● **Article**:

** BEGIN **

Me: What is your Number Three?
MdDrone: It’s the same as the Number One.
Me: I’'ll have a Number Two.
McDrone: We’re out of the Number Two.
(long pause)
Me: Then… I… Will… Have… A… Number… One.
Lemonade in the States is not “fizzy” as mentioned above. I have to say though, that a carbonated lemon drink sounds like it would be really yummy. I don’t think anyone even makes that on this side of the big pond. Maybe you could ship me some Lobsang?
Juniper, can I use this as my sig?
You know what they call a Quarter Pounder with Cheese in France?
Ahh, screw it.
Of course, Mr. Walrus; I would be honored.
::reads the OP::
::thinks about giving Lobby a 4/10 rating::
::reads 2nd edition of OP::
::cracks up!::
::notes to self… Lobby ROCKS!::
So I dodged the bullet then…
‘You move like they move’
Hey I’m NEO! I’m THE ONE. I do rock!
<shudder> Self congratulation doesn’t feel right.
O’Sullivans???
Lobsang, Evil Captor wasn’t talking about getting a condiment you didn’t ask for. He was responding to overlyverbose’s post about refusing two-for-one deals.
I’m with EC on this one. Kiger was joking about workers getting flogged if they don’t push the special deals, but the truth is, they do have to, and they will hear about it if they don’t.

** END **

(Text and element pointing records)

** BEGIN **

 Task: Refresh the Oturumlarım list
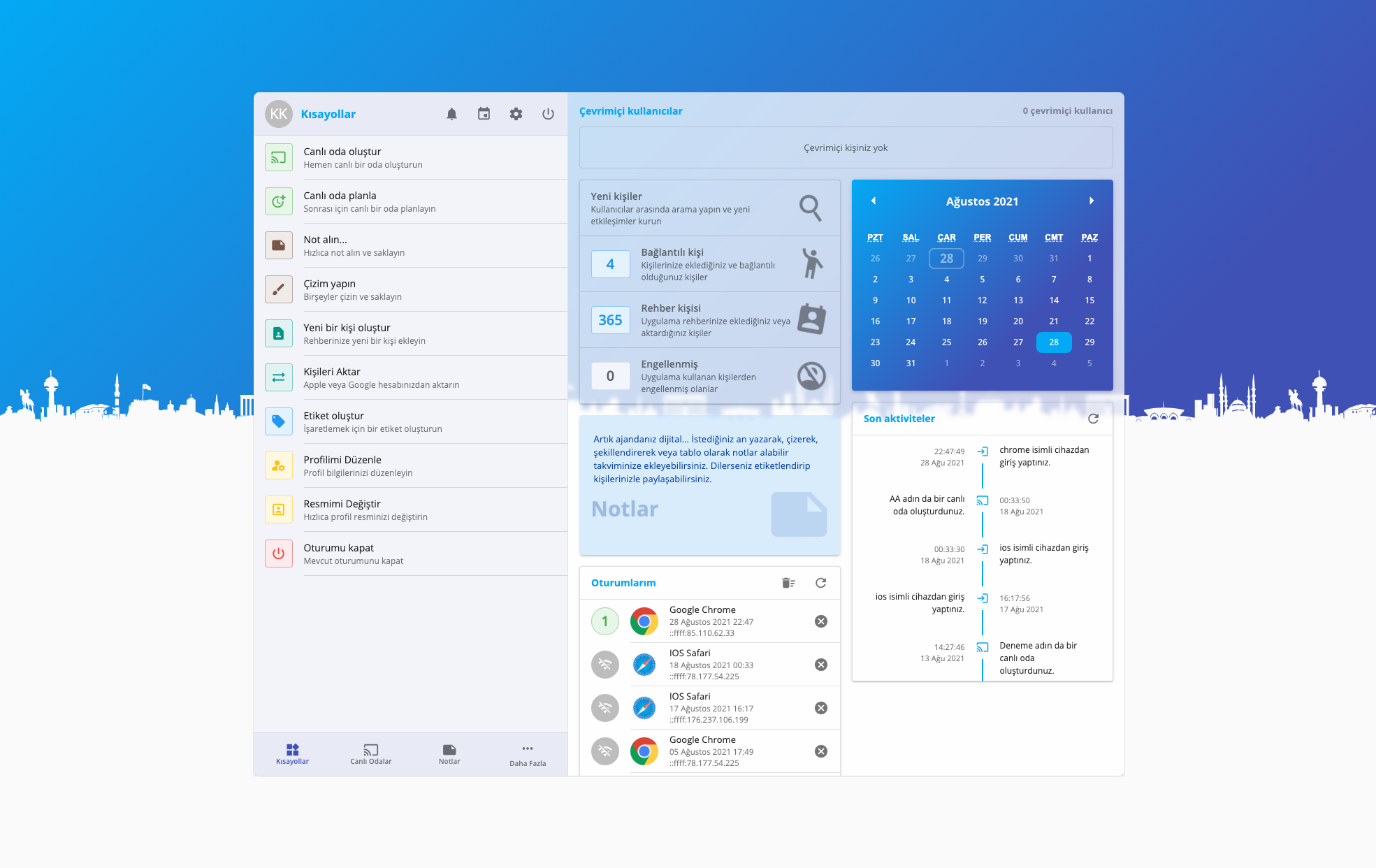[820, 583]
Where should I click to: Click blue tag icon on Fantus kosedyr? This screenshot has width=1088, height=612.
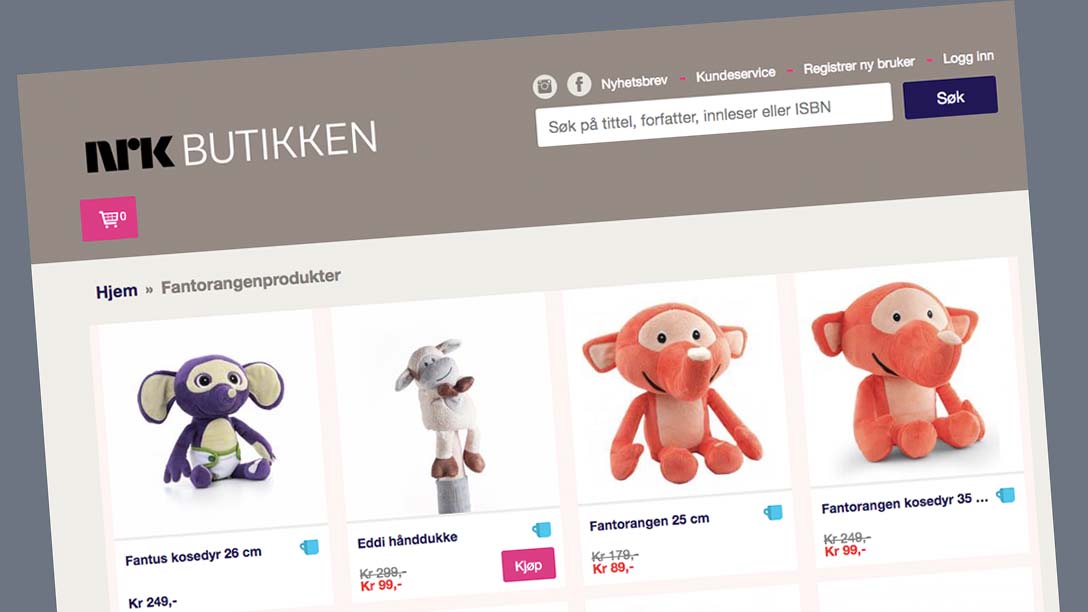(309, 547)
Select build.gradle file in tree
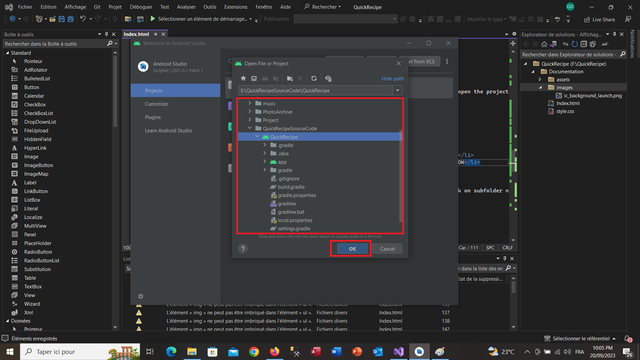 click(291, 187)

** END **
** BEGIN **

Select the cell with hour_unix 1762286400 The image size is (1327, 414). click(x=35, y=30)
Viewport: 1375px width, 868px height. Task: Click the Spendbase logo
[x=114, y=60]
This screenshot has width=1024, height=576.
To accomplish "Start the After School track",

** END **
** BEGIN **

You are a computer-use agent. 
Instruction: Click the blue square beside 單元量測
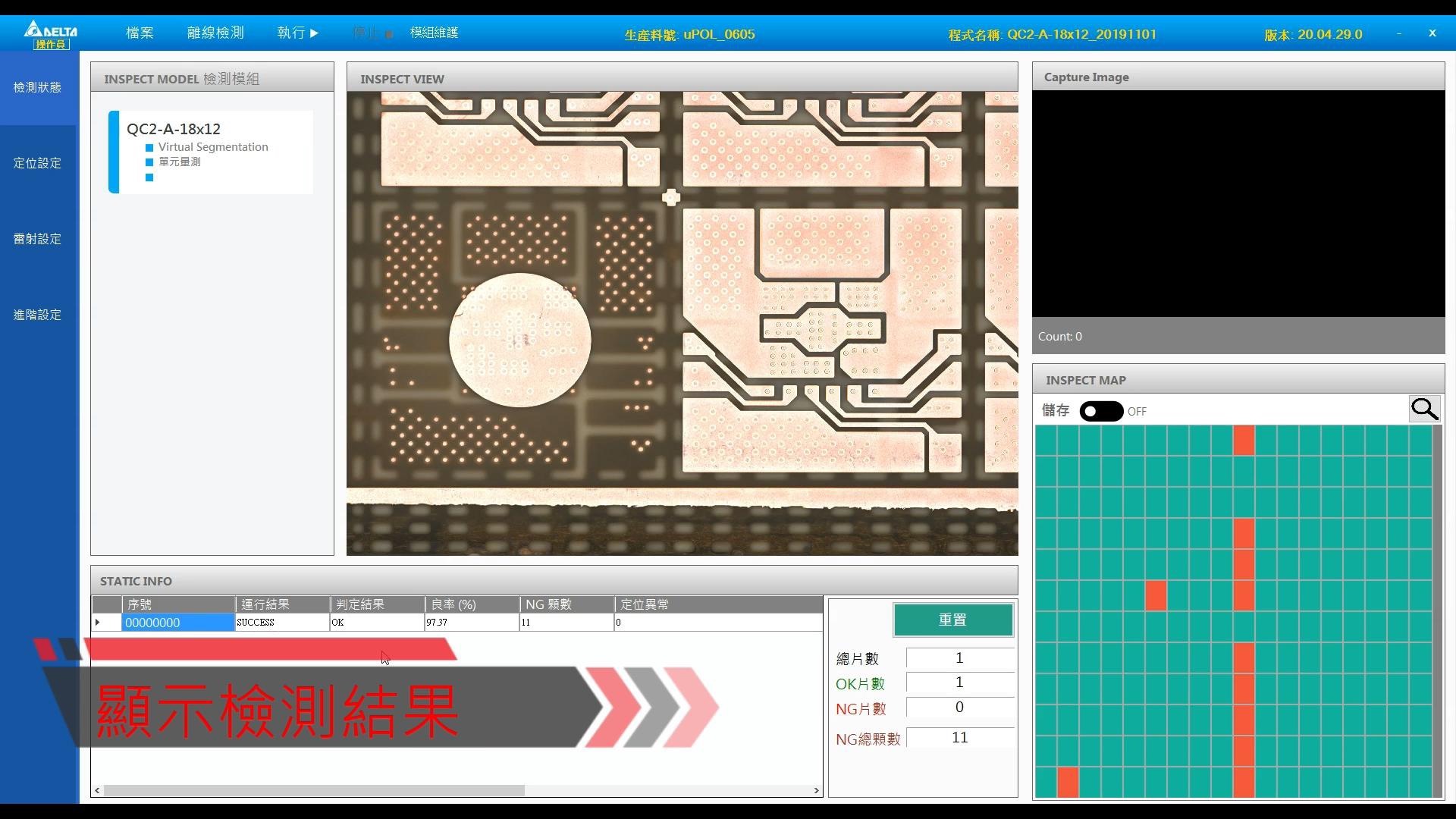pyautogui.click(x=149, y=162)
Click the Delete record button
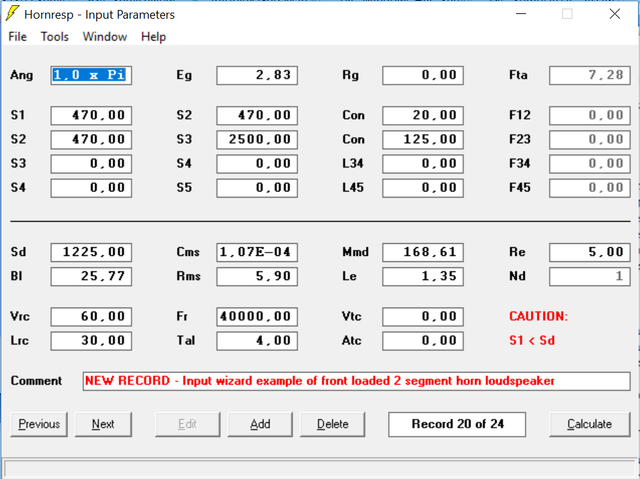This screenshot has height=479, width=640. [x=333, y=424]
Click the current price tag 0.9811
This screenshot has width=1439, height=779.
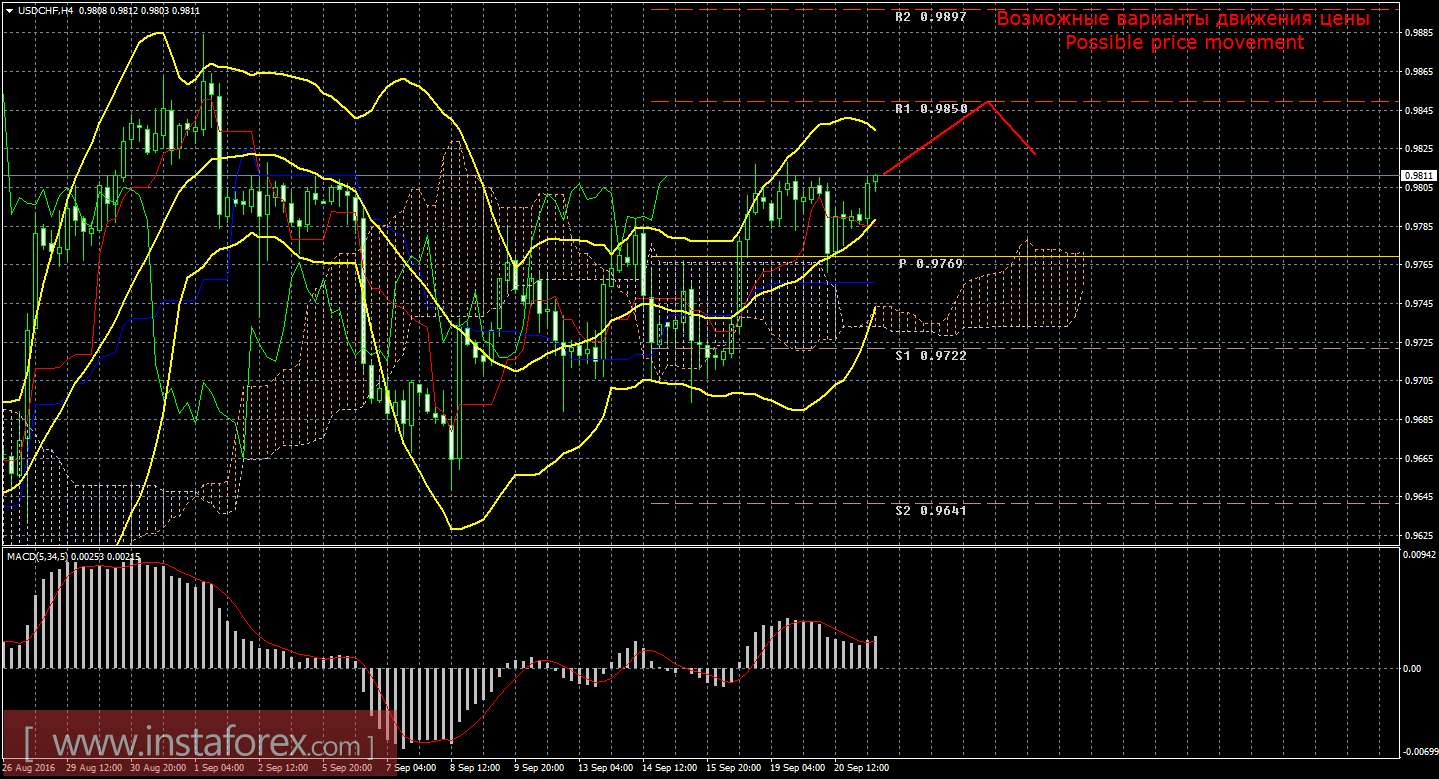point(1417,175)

** END **

● **Written tasks**:
• a. Substitute "Lobsang" for "Lobby" in the passage of the forum thread starting at "Me: Then… I…" and ending at "ONE. I do rock!", and give that passage again.
• b. Sum up the forum thread in two sentences.
• c. Please continue the forum thread from the point where it stops.
The entries aren't needed for any of this.

● **Answers for the tasks**:
• a.
Me: Then… I… Will… Have… A… Number… One.
Lemonade in the States is not “fizzy” as mentioned above. I have to say though, that a carbonated lemon drink sounds like it would be really yummy. I don’t think anyone even makes that on this side of the big pond. Maybe you could ship me some Lobsang?
Juniper, can I use this as my sig?
You know what they call a Quarter Pounder with Cheese in France?
Ahh, screw it.
Of course, Mr. Walrus; I would be honored.
::reads the OP::
::thinks about giving Lobsang a 4/10 rating::
::reads 2nd edition of OP::
::cracks up!::
::notes to self… Lobsang ROCKS!::
So I dodged the bullet then…
‘You move like they move’
Hey I’m NEO! I’m THE ONE. I do rock!

• b. The forum thread opens with an ordering exchange in which the Number Three is the same as the Number One and the Number Two is out, so the customer settles on a Number One. Later replies note that lemonade in the States is not fizzy, praise Lobby, and explain that Evil Captor was responding to a post about refusing two-for-one deals, with another poster agreeing that workers do have to push special deals and will hear about it if they don't.

• c.
That’s great, Rilch, but that still doesn’t mean the fast food workers have to be stupid to the extent of not understanding a customer’s simple wish: “I only need one”. If I walk in to a McDonalds and I want one, uno, ein, un, een cheeseburger, then I don’t want two. I expect the register clerk to accomodate me. Whatever he does with the other half of the 2-for-1-deal is up to him: he can stuff it up his left nostrill and dance the hokey-pokey for all I care. But when I ask for one cheeseburger, I want one cheeseburger, not two. The register clerk trying to make his sales campaign issue my issue is hardly what I’d call good service.
Actually, I’ve done this quite often before. I was a vegeterian for about ten years and still don’t eat beef. In high school, we often went on conventions or field trips where the only food option was McDonalds. Rather than starve, I’d order a cheeseburger and ask them to hold the meat.
Some places were fine with this. In other fast food restaurants, I’d end up arguing with the manager over my right to do so. What irritated me to no end would be when they would either tell me to just take the cheeseburger as is and take the meat off or in front of me pull the patty off a premade item. They just couldn’t get that I didn’t want meat touching my food (and yes I know that even if the meat wasn’t on my sandwich that meat-contaminated items in the kitchen probably touched it anyway).
I finally got to where I would always carry snacks with me to eat on these trips. That of course would lead to managers occasionally telling me that as I was not a customer that I couldn’t eat inside (despite the fact that I was obviously one of a rather large group of paying customers). It really was annoying when I couldn’t eat inside or get back on the bus to wait and it was quite cold outside. I would end up just buying something cheap that I wouldn’t eat so that I could have the right to sit in their precious McD’s.
::wipes tears from eyes::
thanks for that INCREDIBLE second post Lobsang! Absolutely brilliant. I practically went into convulsions trying to stifle my laughter, here in Cubeville.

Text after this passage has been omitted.